[Task inputs Boundary: Start]
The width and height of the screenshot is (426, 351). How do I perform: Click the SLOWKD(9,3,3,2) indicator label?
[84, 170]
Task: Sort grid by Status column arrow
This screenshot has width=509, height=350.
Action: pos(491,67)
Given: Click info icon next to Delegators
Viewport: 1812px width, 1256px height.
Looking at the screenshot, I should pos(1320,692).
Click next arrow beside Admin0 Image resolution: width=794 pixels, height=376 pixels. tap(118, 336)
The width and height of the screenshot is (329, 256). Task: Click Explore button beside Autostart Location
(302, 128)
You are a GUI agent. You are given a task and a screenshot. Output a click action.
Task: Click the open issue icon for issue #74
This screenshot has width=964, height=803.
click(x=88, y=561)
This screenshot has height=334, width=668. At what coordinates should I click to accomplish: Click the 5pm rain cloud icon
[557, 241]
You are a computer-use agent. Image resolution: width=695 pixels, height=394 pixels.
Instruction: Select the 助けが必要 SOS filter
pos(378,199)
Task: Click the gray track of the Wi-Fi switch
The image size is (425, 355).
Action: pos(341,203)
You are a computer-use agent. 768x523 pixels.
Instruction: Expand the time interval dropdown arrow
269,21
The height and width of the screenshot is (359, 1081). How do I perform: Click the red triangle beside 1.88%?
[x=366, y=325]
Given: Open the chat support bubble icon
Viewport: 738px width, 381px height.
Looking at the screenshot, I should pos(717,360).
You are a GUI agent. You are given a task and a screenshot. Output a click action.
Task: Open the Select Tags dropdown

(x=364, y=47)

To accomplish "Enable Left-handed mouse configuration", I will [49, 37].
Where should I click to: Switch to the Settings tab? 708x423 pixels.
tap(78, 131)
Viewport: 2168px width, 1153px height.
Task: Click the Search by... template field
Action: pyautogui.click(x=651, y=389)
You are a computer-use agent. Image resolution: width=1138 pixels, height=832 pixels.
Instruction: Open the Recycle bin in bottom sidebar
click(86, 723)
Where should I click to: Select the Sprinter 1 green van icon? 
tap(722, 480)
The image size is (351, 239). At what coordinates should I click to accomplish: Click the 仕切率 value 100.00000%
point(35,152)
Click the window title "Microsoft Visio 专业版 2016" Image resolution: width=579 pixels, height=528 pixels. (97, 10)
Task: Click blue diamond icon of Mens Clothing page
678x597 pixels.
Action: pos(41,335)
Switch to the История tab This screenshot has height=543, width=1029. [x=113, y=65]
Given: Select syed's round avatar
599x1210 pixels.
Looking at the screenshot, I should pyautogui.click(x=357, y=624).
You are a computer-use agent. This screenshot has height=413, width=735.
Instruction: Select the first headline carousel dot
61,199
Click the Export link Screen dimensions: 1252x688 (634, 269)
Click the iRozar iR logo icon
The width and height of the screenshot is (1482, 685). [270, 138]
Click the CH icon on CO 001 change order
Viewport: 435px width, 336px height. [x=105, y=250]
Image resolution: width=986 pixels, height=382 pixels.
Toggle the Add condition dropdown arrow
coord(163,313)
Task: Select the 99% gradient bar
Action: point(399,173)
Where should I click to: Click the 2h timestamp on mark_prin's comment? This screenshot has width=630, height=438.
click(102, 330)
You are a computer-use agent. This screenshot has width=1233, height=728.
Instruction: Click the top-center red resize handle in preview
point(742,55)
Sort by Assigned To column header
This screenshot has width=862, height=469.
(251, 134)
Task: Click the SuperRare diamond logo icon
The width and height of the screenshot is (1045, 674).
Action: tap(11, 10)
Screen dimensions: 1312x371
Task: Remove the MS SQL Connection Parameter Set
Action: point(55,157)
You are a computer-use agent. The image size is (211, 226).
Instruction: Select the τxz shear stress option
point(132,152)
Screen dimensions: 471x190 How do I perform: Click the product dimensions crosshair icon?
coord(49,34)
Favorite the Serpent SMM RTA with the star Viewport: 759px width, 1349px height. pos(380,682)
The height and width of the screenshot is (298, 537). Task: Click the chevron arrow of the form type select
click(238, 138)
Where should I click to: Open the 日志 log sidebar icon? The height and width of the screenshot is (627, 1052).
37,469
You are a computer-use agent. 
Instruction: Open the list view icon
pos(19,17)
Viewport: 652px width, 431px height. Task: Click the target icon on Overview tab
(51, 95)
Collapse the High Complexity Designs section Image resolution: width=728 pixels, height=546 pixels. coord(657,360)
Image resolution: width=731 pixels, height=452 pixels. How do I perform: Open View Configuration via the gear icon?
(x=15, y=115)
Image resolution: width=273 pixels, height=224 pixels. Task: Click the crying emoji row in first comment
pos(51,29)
[Task inputs Boundary: End]
Your answer should consist of every record, restated exactly.

The width and height of the screenshot is (426, 351). How do I perform: Click the SLOWKD(9,3,3,2) indicator label?
[84, 170]
Task: Sort grid by Status column arrow
This screenshot has width=509, height=350.
Action: pos(491,67)
Given: Click info icon next to Delegators
Viewport: 1812px width, 1256px height.
Looking at the screenshot, I should pos(1320,692).
Click next arrow beside Admin0 Image resolution: width=794 pixels, height=376 pixels. tap(118, 336)
The width and height of the screenshot is (329, 256). Task: Click Explore button beside Autostart Location
(302, 128)
You are a GUI agent. You are given a task and a screenshot. Output a click action.
Task: Click the open issue icon for issue #74
This screenshot has width=964, height=803.
click(x=88, y=561)
This screenshot has height=334, width=668. At what coordinates should I click to accomplish: Click the 5pm rain cloud icon
[557, 241]
You are a computer-use agent. Image resolution: width=695 pixels, height=394 pixels.
Instruction: Select the 助けが必要 SOS filter
pos(378,199)
Task: Click the gray track of the Wi-Fi switch
The image size is (425, 355).
Action: pos(341,203)
You are a computer-use agent. 768x523 pixels.
Instruction: Expand the time interval dropdown arrow
269,21
The height and width of the screenshot is (359, 1081). How do I perform: Click the red triangle beside 1.88%?
[x=366, y=325]
Given: Open the chat support bubble icon
Viewport: 738px width, 381px height.
Looking at the screenshot, I should pos(717,360).
You are a GUI agent. You are given a task and a screenshot. Output a click action.
Task: Open the Select Tags dropdown

(x=364, y=47)

To accomplish "Enable Left-handed mouse configuration", I will [49, 37].
Where should I click to: Switch to the Settings tab? 708x423 pixels.
tap(78, 131)
Viewport: 2168px width, 1153px height.
Task: Click the Search by... template field
Action: pyautogui.click(x=651, y=389)
You are a computer-use agent. Image resolution: width=1138 pixels, height=832 pixels.
Instruction: Open the Recycle bin in bottom sidebar
click(86, 723)
Where should I click to: Select the Sprinter 1 green van icon? 
tap(722, 480)
The image size is (351, 239). At what coordinates should I click to accomplish: Click the 仕切率 value 100.00000%
point(35,152)
Click the window title "Microsoft Visio 专业版 2016" Image resolution: width=579 pixels, height=528 pixels. (97, 10)
Task: Click blue diamond icon of Mens Clothing page
678x597 pixels.
Action: pos(41,335)
Switch to the История tab This screenshot has height=543, width=1029. [x=113, y=65]
Given: Select syed's round avatar
599x1210 pixels.
Looking at the screenshot, I should pyautogui.click(x=357, y=624).
You are a computer-use agent. This screenshot has height=413, width=735.
Instruction: Select the first headline carousel dot
61,199
Click the Export link Screen dimensions: 1252x688 (634, 269)
Click the iRozar iR logo icon
The width and height of the screenshot is (1482, 685). [270, 138]
Click the CH icon on CO 001 change order
Viewport: 435px width, 336px height. [x=105, y=250]
Image resolution: width=986 pixels, height=382 pixels.
Toggle the Add condition dropdown arrow
coord(163,313)
Task: Select the 99% gradient bar
Action: point(399,173)
Where should I click to: Click the 2h timestamp on mark_prin's comment? This screenshot has width=630, height=438.
click(102, 330)
You are a computer-use agent. This screenshot has width=1233, height=728.
Instruction: Click the top-center red resize handle in preview
point(742,55)
Sort by Assigned To column header
This screenshot has width=862, height=469.
(251, 134)
Task: Click the SuperRare diamond logo icon
The width and height of the screenshot is (1045, 674).
Action: tap(11, 10)
Screen dimensions: 1312x371
Task: Remove the MS SQL Connection Parameter Set
Action: point(55,157)
You are a computer-use agent. The image size is (211, 226).
Instruction: Select the τxz shear stress option
point(132,152)
Screen dimensions: 471x190 How do I perform: Click the product dimensions crosshair icon?
coord(49,34)
Favorite the Serpent SMM RTA with the star Viewport: 759px width, 1349px height. pos(380,682)
The height and width of the screenshot is (298, 537). Task: Click the chevron arrow of the form type select
click(238, 138)
Where should I click to: Open the 日志 log sidebar icon? The height and width of the screenshot is (627, 1052).
37,469
You are a computer-use agent. 
Instruction: Open the list view icon
pos(19,17)
Viewport: 652px width, 431px height. Task: Click the target icon on Overview tab
(51, 95)
Collapse the High Complexity Designs section Image resolution: width=728 pixels, height=546 pixels. coord(657,360)
Image resolution: width=731 pixels, height=452 pixels. How do I perform: Open View Configuration via the gear icon?
(x=15, y=115)
Image resolution: width=273 pixels, height=224 pixels. Task: Click the crying emoji row in first comment
pos(51,29)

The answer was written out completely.